Darkness is underestimated as a decorative force.’

  ‘He sounds awful,’ Laura said firmly.

  The billionheiress had moved on, however. ‘And here is famous gardener.’

  Laura took the magazine now being offered to her and examined its cover. A bearded youth wielding a hoe and wearing a T-shirt declaring ‘A Weed is Just a Plant in the Wrong Place’ smiled out from above the headline ‘ZAK ATTACK. Horticulture’s Hot New Face’.

  He was certainly very red in the face. Perhaps it was sunshine. Flicking to the corresponding interview, Laura learnt that Zak viewed grass as a destructive monoculture which he preferred to concrete over wherever possible. ‘People underestimate the simple beauty of cement.’

  ‘You’re not seriously thinking of doing that,’ Laura said to Lulu. ‘Concreting over your garden.’

  Lulu shrugged. ‘Am keeping brain open, hmm?’

  Laura left her to it and turned her own attention to the newspapers. The general election campaign was about to begin and some of the government’s leading lights featured heavily in the first few pages. Here was yet another photograph of Jolyon Jackson terrifying some poor child in hospital. Laura read the accompanying copy carefully. There was no mention of his caddish conduct at the pub quiz. People were forgetting already. Great Hording’s reputation as a haven for the rich and privileged appeared to have survived.
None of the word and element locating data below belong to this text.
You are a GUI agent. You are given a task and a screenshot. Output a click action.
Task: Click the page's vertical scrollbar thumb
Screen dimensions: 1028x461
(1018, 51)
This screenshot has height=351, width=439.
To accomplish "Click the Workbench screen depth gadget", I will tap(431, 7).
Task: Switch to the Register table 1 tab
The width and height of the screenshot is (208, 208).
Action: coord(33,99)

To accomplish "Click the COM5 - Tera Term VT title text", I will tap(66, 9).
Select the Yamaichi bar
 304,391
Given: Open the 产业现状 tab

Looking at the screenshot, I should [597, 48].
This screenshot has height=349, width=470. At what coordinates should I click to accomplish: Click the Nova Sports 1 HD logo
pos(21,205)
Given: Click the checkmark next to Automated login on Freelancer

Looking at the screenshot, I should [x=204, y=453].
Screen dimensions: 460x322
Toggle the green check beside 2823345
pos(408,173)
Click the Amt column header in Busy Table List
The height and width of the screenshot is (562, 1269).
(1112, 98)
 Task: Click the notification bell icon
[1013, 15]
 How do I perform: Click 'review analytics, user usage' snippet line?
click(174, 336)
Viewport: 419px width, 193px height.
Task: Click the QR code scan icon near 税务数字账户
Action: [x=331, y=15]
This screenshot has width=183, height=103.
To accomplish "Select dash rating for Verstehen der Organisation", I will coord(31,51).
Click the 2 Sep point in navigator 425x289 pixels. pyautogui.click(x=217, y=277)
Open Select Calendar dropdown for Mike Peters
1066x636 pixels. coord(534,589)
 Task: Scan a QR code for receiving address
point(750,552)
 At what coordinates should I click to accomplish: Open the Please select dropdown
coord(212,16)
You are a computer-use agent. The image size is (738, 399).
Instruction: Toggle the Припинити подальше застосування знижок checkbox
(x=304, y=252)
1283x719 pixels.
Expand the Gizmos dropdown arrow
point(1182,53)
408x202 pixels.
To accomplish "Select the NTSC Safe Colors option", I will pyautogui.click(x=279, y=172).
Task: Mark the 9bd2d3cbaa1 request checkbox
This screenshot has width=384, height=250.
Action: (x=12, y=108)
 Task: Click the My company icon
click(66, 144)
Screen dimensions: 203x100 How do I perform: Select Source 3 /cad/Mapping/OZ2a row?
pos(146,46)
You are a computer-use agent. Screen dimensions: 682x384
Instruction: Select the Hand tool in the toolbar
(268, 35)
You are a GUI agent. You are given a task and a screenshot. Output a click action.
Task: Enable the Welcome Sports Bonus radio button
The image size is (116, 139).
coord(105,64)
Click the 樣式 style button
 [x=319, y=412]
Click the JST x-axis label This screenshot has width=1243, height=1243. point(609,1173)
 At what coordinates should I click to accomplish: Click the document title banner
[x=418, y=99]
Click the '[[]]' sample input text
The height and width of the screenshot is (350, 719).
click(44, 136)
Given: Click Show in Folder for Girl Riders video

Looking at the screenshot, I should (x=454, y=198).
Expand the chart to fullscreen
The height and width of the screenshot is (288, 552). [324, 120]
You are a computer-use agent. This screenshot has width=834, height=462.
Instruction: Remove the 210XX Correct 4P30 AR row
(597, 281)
  Or had it? The headline on the next page read, ‘CLEAN-EATING GODDESS EMPLOYED SLAVES IN RESTAURANT.’

  The goddess being referred to was a certain Willow St George, whose Spiraliza chain of eateries were well established in the capital. The article accused her of employing illegal immigrants on wages of a pound an hour. Looking at the photograph of the red-lipsticked woman with the dark, glossy hair, Laura was certain she recognised her from the Golden Goose pub quiz. Hadn’t she been the person telling Caspar that Bond needed to update his food refs?